Today's OpinionJournal has this interesting editorial. The IAEA is scheduled to send Iran to the Security Council for its refusal to stop its nuclear program. Why it's taken this long, I don't know... I could've told el-Baradei that Iran wasn't going to stop its nuclear program 2 years ago, but I suppose that's the price of going the multilateral route.
Anyway, from a report this AM on FoxNews and from this editorial, it looks like some are still unsure as to whether this "provocative" step should be taken:
An 'Intolerable' Threat
What a world with an Iranian nuclear weapon would look like.
Friday, February 3, 2006 12:01 a.m. EST
As we go to press, the Governing Board of the International Atomic Energy Agency appears set to refer Iran to the U.N. Security Council. This supposedly indicates the seriousness with which the world views Tehran's decision to resume enriching uranium. Yet while the threat is very real, the seriousness is mostly pretend. The referral includes no call to action, which Russia and China object to in any event.
We will have future occasions to lament U.N. fecklessness vis-à-vis Iran. More worrisome is the hazy thinking about just what Iran's nuclear programs portend, and whether the risks of stopping it outweigh the risks of simply acquiescing in the "inevitable." For now, the weight of elite opinion, sighs and laments aside, seems to be on the side of acquiescence. And the Iranians know it.

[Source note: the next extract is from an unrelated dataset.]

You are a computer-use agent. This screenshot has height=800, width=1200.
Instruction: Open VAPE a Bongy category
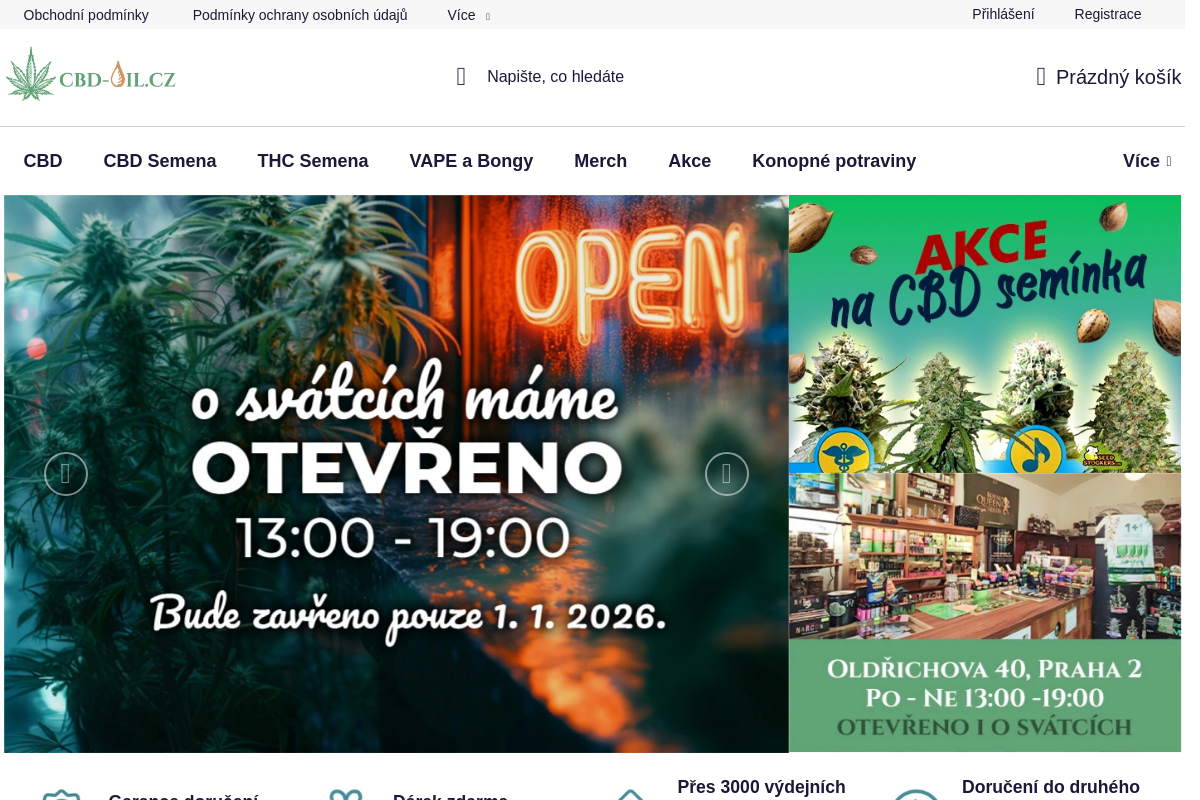(x=471, y=161)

"I would sleep happier if there were no Iranian bomb," writes former Times of London editor Simon Jenkins. "But a swamp of hypocrisy separates me from overly protesting it." Iran, he adds, "is a proud country that sits between nuclear Pakistan and India to its east, a nuclear Russia to its north and a nuclear Israel to its West. . . . How can we say such a country has 'no right' to nuclear defense?" In other words, what's the big deal?
Well, the deal is the combination of the world's most destructive weapons in the hands of clerical radicals who might use them. And even short of using them, Tehran's rulers could use the leverage of the bomb to dominate the Middle East and limit America's ability to defend itself and fight terrorism. Now that Saddam Hussein is in jail, the Iranian bomb is the gravest threat in the world to U.S. interests.
The ridiculous argument of hypocrisy appears yet again... it's so prevalent these days, employed to justify gay-bashing against Jeff GannonGuckert, blackmailing a US Senator to vote against Alito, and now to excuse the insanity of a nuclear armed Iran praying for Armaggedon.
The fact that Bush has been going the multilateral route regarding Iran should have comforted many of Bush's critics. Instead, as Bush takes a softer-line in foreign policy, his critics become even more pacifist.